La Piemme ha appena cominciato a pubblicare la quadrilogia dedicata a Charlie Mortdecai, scritta da Kyril Bonfiglioli tra gli anni settanta e il 1985, anno della sua morte, sincronizzandosi sull’uscita del film di David Koepp ispirato al mercante d’arte senza scrupoli nato dalla fantasia dello scrittore satirico inglese, con il rischio di rendere un cattivo servizio a tutta l’operazione editoriale, perché dei giochi verbali inventati da Bonfiglioli rimangono poche tracce, mentre il tentativo di mettere insieme spy movie e commedia, senza scomodare illustri predecessori cine-televisivi dagli anni ’60 fino a tempi più recenti, fallisce miseramente nel restituire una britishness tutta tic e convenzioni, con la gag che non prende mai ritmo e velocità in un cinema fatto principalmente di corpi, oggetti e meccanismi causali, tanto che tutti gli interpreti, a cominciare da Depp / Paltrow / McGregor, sembrano figurine ritagliate un po’ come i nuovi mustacchi di cui Mortdecai va tanto fiero.
E a proposito di baffi, l’unico gioco che funziona e sul quale Koepp sembra fissarsi sin troppo a lungo tanto da ripeterlo all’infinito, è proprio il confronto amoroso tra Mortdecai (Depp) e la sua signora (la Paltrow) che avvicinata la bocca al marito, si ritrae in preda ad un conato, come se avesse appena baciato “una vagina”.
Il resto del film esaspera la dinamica del viaggio intercontinentale, con tanto di rappresentazione grafica animata aggiornata alla tecnologia di modellazione 3D, trasformandola nell’unico vero collante narrativo, utile per offrire una parvenza di unità ad uno schema debolissimo fatto di intrecci, truffe e segreti ben custoditi senza che questi scatenino la forza distruttiva del “cartoon” o della commedia demenziale.

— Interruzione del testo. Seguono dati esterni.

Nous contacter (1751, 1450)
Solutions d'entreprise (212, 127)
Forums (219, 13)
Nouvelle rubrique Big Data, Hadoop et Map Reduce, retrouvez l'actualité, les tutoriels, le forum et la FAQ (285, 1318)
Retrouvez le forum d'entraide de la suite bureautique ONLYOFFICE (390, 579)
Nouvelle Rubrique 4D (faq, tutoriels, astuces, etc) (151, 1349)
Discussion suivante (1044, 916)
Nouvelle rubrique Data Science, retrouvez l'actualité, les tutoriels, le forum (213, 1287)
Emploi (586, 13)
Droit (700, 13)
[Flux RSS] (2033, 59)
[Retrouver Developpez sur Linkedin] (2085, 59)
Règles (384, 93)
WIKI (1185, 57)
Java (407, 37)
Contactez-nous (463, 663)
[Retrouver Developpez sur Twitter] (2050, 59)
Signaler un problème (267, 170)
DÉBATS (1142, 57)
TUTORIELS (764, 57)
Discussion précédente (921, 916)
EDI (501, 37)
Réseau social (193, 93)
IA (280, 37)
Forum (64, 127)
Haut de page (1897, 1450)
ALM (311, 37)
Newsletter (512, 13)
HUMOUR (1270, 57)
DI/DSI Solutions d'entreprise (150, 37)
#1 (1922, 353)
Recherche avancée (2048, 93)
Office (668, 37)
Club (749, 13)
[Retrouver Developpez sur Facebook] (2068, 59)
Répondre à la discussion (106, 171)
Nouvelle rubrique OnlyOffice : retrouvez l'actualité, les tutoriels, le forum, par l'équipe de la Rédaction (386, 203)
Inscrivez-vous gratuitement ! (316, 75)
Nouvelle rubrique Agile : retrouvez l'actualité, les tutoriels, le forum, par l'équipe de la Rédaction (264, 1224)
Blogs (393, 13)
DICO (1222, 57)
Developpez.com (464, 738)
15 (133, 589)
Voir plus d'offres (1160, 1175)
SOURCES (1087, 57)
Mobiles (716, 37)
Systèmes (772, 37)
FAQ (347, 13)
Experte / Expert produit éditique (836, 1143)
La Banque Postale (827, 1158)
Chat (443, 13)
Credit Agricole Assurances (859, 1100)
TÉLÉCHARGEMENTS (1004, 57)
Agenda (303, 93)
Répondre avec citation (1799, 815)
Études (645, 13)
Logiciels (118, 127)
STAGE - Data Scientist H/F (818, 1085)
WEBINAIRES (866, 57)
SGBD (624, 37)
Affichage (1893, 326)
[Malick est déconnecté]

Al contrario, tutto è ordinato e asettico, basta pensare al rapporto tra Mortdecai e il maggiordomo/guardia del corpo Jock (Paul Bettany) modellato su quello tra Clouseau e l’asiatico Cato, ma incapace di raggiungere la forza anarchica e distruttiva sprigionata dal duo battezzato da Blake Edwards, in grado di ridiscutere e riconfigurare la realtà del set.
Eppure Koepp, ottimo sceneggiatore di lungo corso, ha scritto anche per il Mission Impossible DePalmiano, film che dilatava e comprimeva lo spazio dello spy movie in una dimensione ipervisiva ed esasperata; poco a suo agio con la commedia, lo sceneggiatore regista statunitense realizza un piccolo film senz’anima e che non riesce ad uscire dal cortocircuito di alcuni cliché.